The zoning code update, which governs where various types of buildings can rise and regulations around those spaces, will likely include new rules for live music and entertainment in the city, assisted living, safe parking and rental rules. The update will mark the first time in 50 years that the city has updated its zoning code, making the effort a major undertaking.

In its fourth study session to guide the new zoning code last week, councilmembers and planning commissioners discussed a set of new rules that aim to limit the number of people who can live together in a single-family home.

From left to right: Santa Clara City Attorney Brian Doyle, Planning Manager Reena Brilliot and Community Development Director Andrew Crabtree presented the proposed changes to city decisionmakers. Photo by Janice Bitters.

The potential changes come after “community members indicate that their quality of life is being negatively impacted by single-family residences that house a large number of occupants and as a result lead to noise disturbances, inadequate property maintenance and insufficient on-site parking,” according to city documents. Many of the complaints the city is fielding come from people in the Old Quad neighborhood, which sits near Santa Clara University.

But the city is walking a fine line in attempting to shift the language in its code because the federal government and the state have rules that prevent the city from limiting the number of people in a home, based on whether they are related.

Under the proposed changes, renters would need to demonstrate a “common living arrangement” by meeting one of the new requirements, including sharing a single lease, having shared living expenses or sharing in chores. The proposed code update would also limit the number of guests outside of that established “household” who are allowed to stay in the home for more than a month.

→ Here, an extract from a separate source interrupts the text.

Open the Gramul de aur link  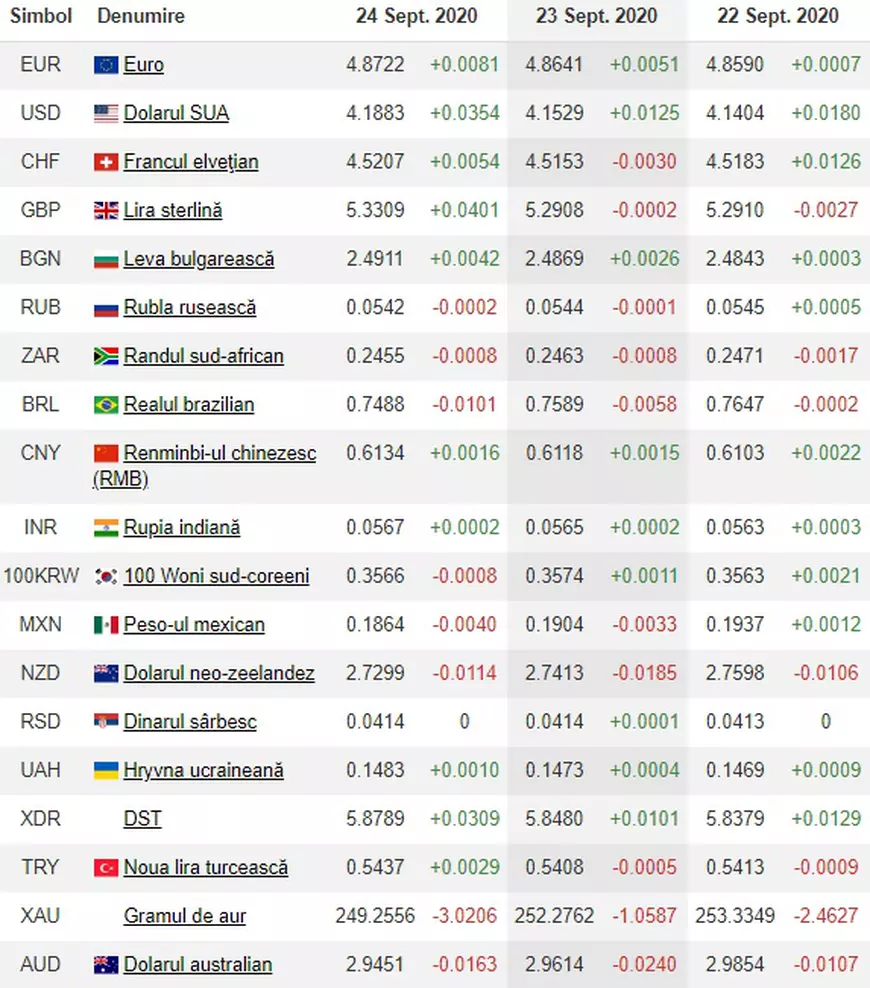(x=185, y=916)
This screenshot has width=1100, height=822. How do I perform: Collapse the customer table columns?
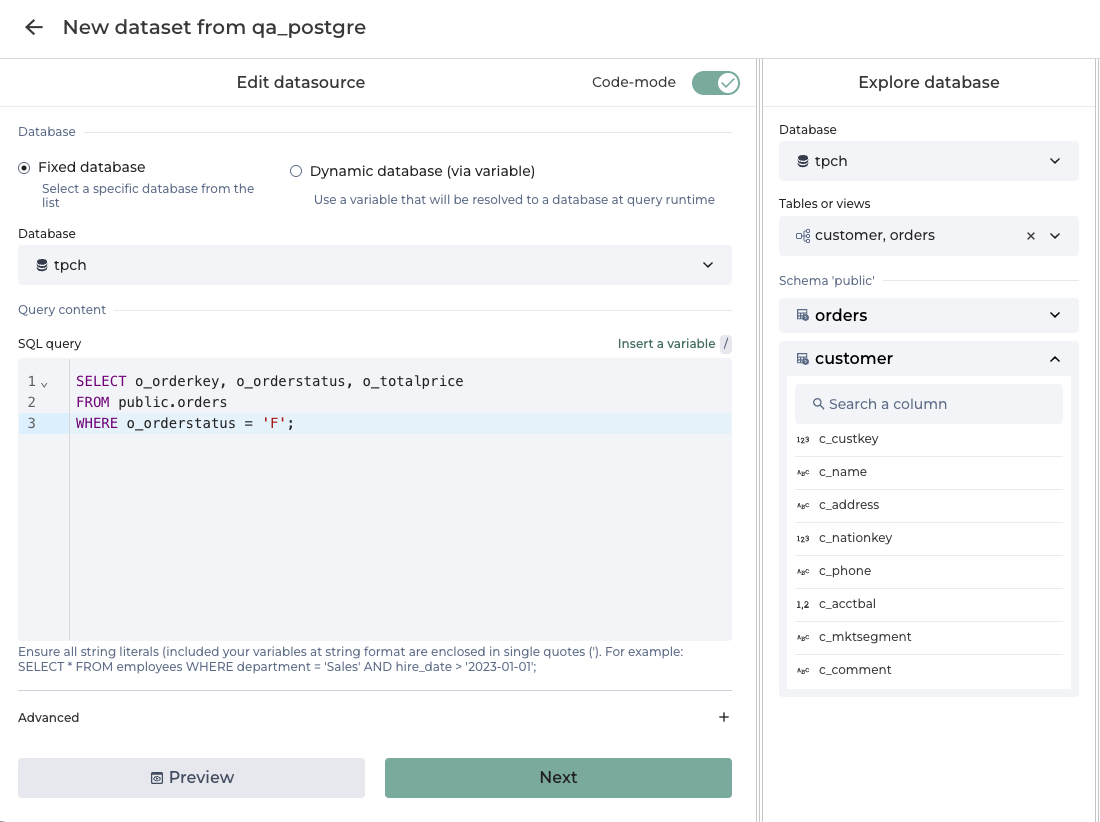1054,359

But those rules are relatively general, difficult to easily identify a breech and would be enforced only when there is a complaint, allowing for loopholes and exceptions, city officials acknowledged.

“We’ve had a lot of conversations around this with the community,” said Andrew Crabtree, community development director for the city. “There’s not a perfect solution… but this is definitely an improvement.”

As part of the effort to limit single-family homes from being used as a collection of individually rented rooms, the zoning code could also set new building requirements, such as a minimum of 25 percent of the house’s floor area must be “common habitable area,” such as a dining room, living room and kitchen.

That idea gained traction with lawmakers, though City Attorney Brian Doyle acknowledged it isn’t a foolproof way to avoid overcrowding because sometimes people use common areas to sleep, but don’t make architectural changes to the home. There are also many groups in the city who would qualify as a single household, he added, but are using common areas in their homes as bedrooms out of necessity.

“To be blunt, there’s lots and lots of related families who are sleeping in living rooms,” Doyle said. “And it gets harder when they haven’t done anything physically (to the home) and there are just people living in the living room. We have two very serious and competing issues here.”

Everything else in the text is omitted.